I have an array of timestamps in the format (HH:MM:SS.mmmmmm) and another array of floating point numbers, each corresponding to a value in the timestamp array.
Can I plot time on the x axis and the numbers on the y-axis using Matplotlib?
I was trying to, but somehow it was only accepting arrays of floats. How can I get it to plot the time? Do I have to modify the format in any way?
Update:
This answer is outdated since matplotlib version 3.5. The plot function now handles datetime data directly. See https://matplotlib.org/3.5.1/api/_as_gen/matplotlib.pyplot.plot_date.html
The use of plot_date is discouraged. This method exists for historic
reasons and may be deprecated in the future.
datetime-like data should directly be plotted using plot.

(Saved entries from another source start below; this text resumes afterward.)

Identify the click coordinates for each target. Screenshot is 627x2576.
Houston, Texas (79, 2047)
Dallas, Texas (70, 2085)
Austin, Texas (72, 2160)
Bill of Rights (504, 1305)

If you need to plot plain numeric data as Matplotlib date format or
need to set a timezone, call ax.xaxis.axis_date / ax.yaxis.axis_date
before plot. See Axis.axis_date.
Old, outdated answer:
You must first convert your timestamps to Python datetime objects (use datetime.strptime). Then use date2num to convert the dates to matplotlib format.

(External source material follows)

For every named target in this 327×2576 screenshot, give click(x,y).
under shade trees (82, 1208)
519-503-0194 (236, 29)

Plot the dates and values using plot_date:
import matplotlib.pyplot
import matplotlib.dates
from datetime import datetime
x_values = [datetime(2021, 11, 18, 12), datetime(2021, 11, 18, 14), datetime(2021, 11, 18, 16)]
y_values = [1.0, 3.0, 2.0]
dates = matplotlib.dates.date2num(x_values)
matplotlib.pyplot.plot_date(dates, y_values)
You can also plot the timestamp, value pairs using pyplot.plot (after parsing them from their string representation). (Tested with matplotlib versions 1.2.0 and 1.3.1.)
Example:
import datetime
import random
import matplotlib.pyplot as plt
# make up some data
x = [datetime.datetime.now() + datetime.timedelta(hours=i) for i in range(12)]
y = [i+random.gauss(0,1) for i,_ in enumerate(x)]
# plot
plt.plot(x,y)
# beautify the x-labels
plt.gcf().autofmt_xdate()
plt.show()
Resulting image:
Here's the same as a scatter plot:
import datetime
import random
import matplotlib.pyplot as plt
# make up some data
x = [datetime.datetime.now() + datetime.timedelta(hours=i) for i in range(12)]
y = [i+random.gauss(0,1) for i,_ in enumerate(x)]
# plot
plt.scatter(x,y)
# beautify the x-labels
plt.gcf().autofmt_xdate()
plt.show()
Produces an image similar to this:
7 years later and this code has helped me.
However, my times still were not showing up correctly.
Using Matplotlib 2.0.0 and I had to add the following bit of code from Editing the date formatting of x-axis tick labels in matplotlib by Paul H.
import matplotlib.dates as mdates
myFmt = mdates.DateFormatter('%d')
ax.xaxis.set_major_formatter(myFmt)
I changed the format to (%H:%M) and the time displayed correctly.
All thanks to the community.
I had trouble with this using matplotlib version: 2.0.2. Running the example from above I got a centered stacked set of bubbles.
I "fixed" the problem by adding another line:
plt.plot([],[])
The entire code snippet becomes:
import datetime
import random
import matplotlib.pyplot as plt
import matplotlib.dates as mdates
# make up some data
x = [datetime.datetime.now() + datetime.timedelta(minutes=i) for i in range(12)]
y = [i+random.gauss(0,1) for i,_ in enumerate(x)]
# plot
plt.plot([],[])
plt.scatter(x,y)
# beautify the x-labels
plt.gcf().autofmt_xdate()
myFmt = mdates.DateFormatter('%H:%M')
plt.gca().xaxis.set_major_formatter(myFmt)
plt.show()
plt.close()
This produces an image with the bubbles distributed as desired.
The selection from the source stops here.